Banking is a simple but profitable business. Banks lend out money at higher interest rates than they borrow at, pocketing the difference as profits.
As one of the biggest players in the business, Wells Fargo has been making money hand over fist. So it shouldn’t come as a surprise that the company has established a generous dividend policy.
Providing investors with quarterly cash payments of $0.39 per share, WFC stock has an annual yield of 2.8% at the current price.
As I always say here at Income Investors, in order for a company to increase its payout, it needs to also grow its business.
The good news is, that’s exactly what Wells Fargo has been doing.
Wells Fargo & Co Is a Growing Business
In 2017, Wells Fargo & Co generated a net income of $22.2 billion, up from $21.9 billion in 2016. Diluted earnings came in at $4.10 per share, representing a 2.8% increase from the prior year. (Source: “Wells Fargo Reports Fourth Quarter 2017 Net Income of $6.2 Billion; Diluted EPS of $1.16,” Wells Fargo & Co, January 12, 2018.)
Considering that the company declared and paid total dividends of $1.54 last year, it had a payout ratio of just 37.6%.
In the first quarter of 2018, Wells Fargo generated a net income of $5.9 billion and diluted earnings of $1.12 per share. The earnings-per-share figure represented an 8.7% increase year-over-year. (Source: “Wells Fargo Reports Preliminary First Quarter 2018 Net Income of $5.9 billion; Diluted EPS of $1.12,” Wells Fargo & Co, April 13, 2018.)
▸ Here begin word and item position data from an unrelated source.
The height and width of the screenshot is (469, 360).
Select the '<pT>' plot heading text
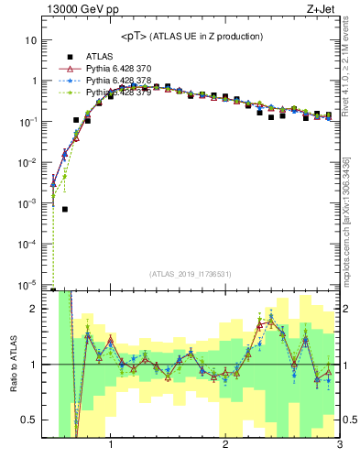click(136, 37)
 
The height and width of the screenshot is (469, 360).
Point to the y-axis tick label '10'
click(31, 40)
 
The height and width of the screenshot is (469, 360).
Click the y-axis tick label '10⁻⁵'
click(29, 285)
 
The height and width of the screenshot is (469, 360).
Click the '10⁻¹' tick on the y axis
click(29, 122)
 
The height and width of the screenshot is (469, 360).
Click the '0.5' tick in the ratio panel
click(29, 420)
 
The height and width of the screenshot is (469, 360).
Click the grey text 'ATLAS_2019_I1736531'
click(191, 274)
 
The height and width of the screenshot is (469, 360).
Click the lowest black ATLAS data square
click(65, 209)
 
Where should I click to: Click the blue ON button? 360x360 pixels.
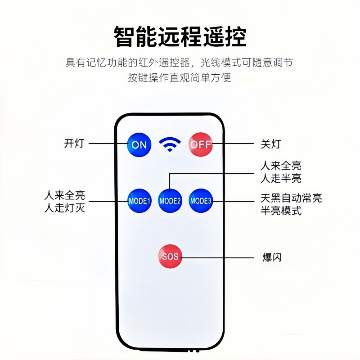139,144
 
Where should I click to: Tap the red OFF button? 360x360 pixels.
200,144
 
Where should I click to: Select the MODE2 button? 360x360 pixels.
170,201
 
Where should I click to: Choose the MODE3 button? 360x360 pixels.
201,201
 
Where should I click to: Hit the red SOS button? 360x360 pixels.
170,256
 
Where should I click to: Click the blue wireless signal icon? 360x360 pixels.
170,144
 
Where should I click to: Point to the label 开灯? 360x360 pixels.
74,144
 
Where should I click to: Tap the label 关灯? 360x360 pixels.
271,144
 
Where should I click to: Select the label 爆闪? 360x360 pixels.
271,257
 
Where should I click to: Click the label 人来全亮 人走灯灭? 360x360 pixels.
64,202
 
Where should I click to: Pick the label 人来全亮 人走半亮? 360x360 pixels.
281,172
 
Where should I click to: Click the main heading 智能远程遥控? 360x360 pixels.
180,37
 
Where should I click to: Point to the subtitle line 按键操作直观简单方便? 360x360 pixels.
180,77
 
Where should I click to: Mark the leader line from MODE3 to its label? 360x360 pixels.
234,201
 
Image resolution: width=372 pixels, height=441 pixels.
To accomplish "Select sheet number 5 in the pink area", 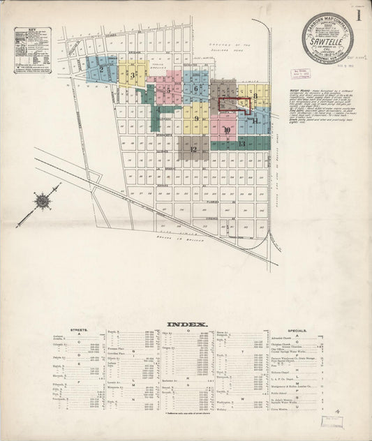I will [168, 89].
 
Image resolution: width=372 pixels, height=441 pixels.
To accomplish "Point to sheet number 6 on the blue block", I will [197, 89].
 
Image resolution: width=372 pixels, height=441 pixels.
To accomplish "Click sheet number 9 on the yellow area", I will [198, 118].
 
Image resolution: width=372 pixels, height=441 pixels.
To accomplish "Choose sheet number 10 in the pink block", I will [226, 130].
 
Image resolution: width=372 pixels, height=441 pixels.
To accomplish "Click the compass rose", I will [43, 201].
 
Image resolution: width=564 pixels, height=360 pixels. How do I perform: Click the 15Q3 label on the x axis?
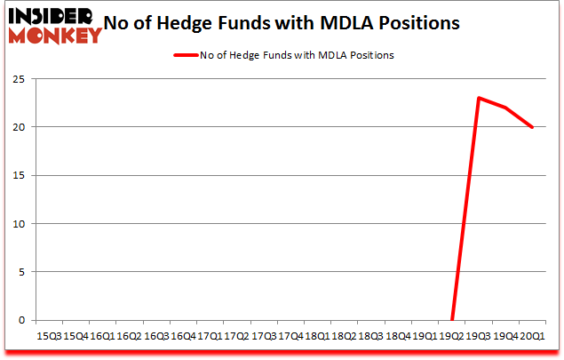49,336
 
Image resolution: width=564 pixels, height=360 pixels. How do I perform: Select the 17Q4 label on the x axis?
290,336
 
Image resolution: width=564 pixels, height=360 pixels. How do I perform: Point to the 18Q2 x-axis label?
345,336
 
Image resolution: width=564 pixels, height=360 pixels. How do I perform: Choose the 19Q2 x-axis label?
452,336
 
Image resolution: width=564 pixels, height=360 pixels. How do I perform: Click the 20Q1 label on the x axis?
533,336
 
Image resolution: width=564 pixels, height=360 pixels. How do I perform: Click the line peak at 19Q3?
479,98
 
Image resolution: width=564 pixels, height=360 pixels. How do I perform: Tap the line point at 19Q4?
506,108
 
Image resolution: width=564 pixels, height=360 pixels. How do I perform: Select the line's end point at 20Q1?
533,127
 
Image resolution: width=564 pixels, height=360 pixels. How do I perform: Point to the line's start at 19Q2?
452,320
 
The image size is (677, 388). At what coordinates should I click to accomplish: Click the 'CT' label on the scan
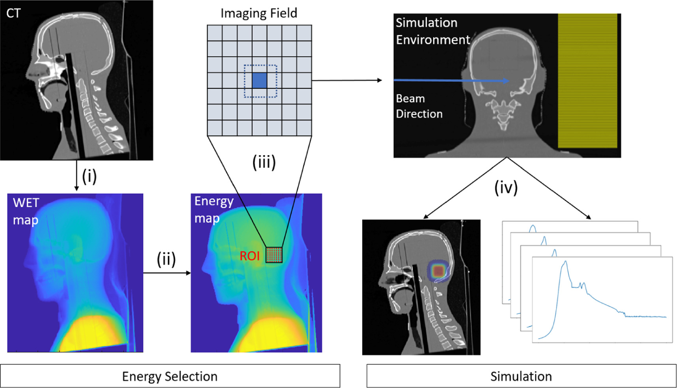13,13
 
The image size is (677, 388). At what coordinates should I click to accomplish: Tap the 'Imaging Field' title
259,13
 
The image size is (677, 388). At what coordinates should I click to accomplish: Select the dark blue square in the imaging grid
259,80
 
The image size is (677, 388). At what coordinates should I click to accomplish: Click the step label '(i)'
89,176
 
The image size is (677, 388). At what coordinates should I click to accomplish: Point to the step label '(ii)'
166,259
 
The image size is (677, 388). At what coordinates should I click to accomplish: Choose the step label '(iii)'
264,162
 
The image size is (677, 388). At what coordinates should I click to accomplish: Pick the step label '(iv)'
506,187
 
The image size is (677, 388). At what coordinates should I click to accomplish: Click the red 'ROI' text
250,256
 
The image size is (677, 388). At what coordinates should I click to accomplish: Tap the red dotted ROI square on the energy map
274,255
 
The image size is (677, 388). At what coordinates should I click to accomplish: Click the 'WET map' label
26,211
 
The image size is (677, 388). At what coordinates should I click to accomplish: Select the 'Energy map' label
213,210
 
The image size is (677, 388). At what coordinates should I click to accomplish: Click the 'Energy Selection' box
170,376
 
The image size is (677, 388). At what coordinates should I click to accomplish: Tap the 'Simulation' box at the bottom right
521,376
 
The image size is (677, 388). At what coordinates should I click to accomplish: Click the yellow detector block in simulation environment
587,81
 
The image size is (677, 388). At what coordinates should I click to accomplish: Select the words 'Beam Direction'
419,106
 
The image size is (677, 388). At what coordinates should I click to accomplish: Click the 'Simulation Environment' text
432,31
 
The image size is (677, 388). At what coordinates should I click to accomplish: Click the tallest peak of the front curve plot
566,262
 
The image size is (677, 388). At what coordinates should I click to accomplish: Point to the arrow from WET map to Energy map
166,273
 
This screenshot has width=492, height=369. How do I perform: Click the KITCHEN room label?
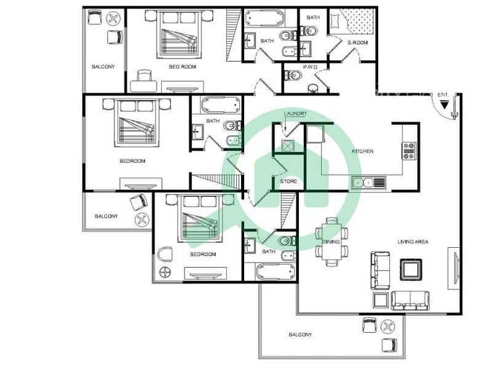(x=362, y=151)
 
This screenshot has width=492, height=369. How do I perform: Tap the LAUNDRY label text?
(x=295, y=114)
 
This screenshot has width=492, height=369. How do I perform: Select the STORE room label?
(x=288, y=181)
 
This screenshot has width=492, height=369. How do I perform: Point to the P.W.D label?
(x=311, y=67)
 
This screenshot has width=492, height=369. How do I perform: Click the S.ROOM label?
(x=358, y=42)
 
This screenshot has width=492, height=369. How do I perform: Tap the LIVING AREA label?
(x=413, y=242)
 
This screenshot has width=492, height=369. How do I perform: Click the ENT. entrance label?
(x=443, y=95)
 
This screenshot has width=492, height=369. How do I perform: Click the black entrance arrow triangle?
(x=444, y=105)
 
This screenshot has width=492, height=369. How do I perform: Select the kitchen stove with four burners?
(x=410, y=151)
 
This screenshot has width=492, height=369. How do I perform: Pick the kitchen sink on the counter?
(x=369, y=182)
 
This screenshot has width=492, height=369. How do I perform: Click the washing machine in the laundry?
(x=288, y=146)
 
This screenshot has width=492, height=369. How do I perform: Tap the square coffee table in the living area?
(x=411, y=269)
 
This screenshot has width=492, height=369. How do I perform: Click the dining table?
(x=331, y=242)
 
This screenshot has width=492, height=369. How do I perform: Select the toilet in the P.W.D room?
(x=293, y=76)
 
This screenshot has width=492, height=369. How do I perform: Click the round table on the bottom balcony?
(x=388, y=327)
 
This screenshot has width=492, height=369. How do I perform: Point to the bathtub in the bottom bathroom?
(x=275, y=272)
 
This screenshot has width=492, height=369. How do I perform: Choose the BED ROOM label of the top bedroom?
(x=182, y=67)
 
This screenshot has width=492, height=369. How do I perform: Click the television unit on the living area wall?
(x=454, y=268)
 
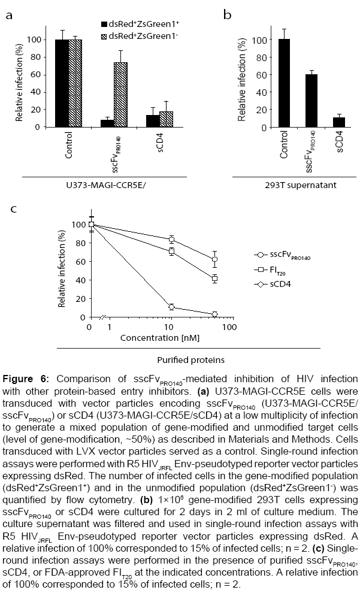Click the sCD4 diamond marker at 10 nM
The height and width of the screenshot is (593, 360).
(x=172, y=307)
Again, the bank’s $1.12 of earnings per share easily covered its quarterly dividend payment of $0.39 per share.
With such conservative payout ratios, Wells Fargo not only leaves a wide margin of safety, but also gives management plenty of room for future dividend increases.
And if you are concerned about whether the company can maintain its strengths in business, don’t worry. The banking industry is known for its high barriers to entry.
Today, Wells Fargo has more than 8,000 branches located around the world, serving approximately 70 million customers. To compete with Wells Fargo, a company would need a huge amount of capital and an expansive branch chain network. Then, it would also need to convince Wells Fargo’s existing customers to switch.
When it comes to banking, people prefer established brand names. For customers who have been going to their neighborhood Wells Fargo branches for decades, telling them to switch to a different bank would be a hard task, to say the least.
Will WFC Stock Increase Its Dividend in 2018?
The banking industry’s high barriers to entry provide a natural defense line for Wells Fargo’s profits. That’s why the bank has been around for well over a century and is still prospering.
Of course, as we have seen in the last financial crisis, banks were not exactly bulletproof. And even Wells Fargo had to slash its payout at one point.
Still, the company was quick to recover. Since 2011, Wells Fargo has raised its quarterly dividend rate every year, by a total of 680%. (Source: “Stock Price and Dividends,” Wells Fargo & Co, last accessed June 15, 2018.)
In fact, by 2014, the company was already paying more than it did before the financial crisis.
Right now, the economy is firing on all cylinders. And Wells Fargo has been delivering growing financials while maintaining a low payout ratio. Earlier this month, the bank paid a quarterly dividend of $0.39 per share, marking its fourth consecutive payment of the same amount.
Since Wells Fargo’s board of directors usually reviews the dividend policy in July, I expect them to announce another dividend increase in the next few weeks.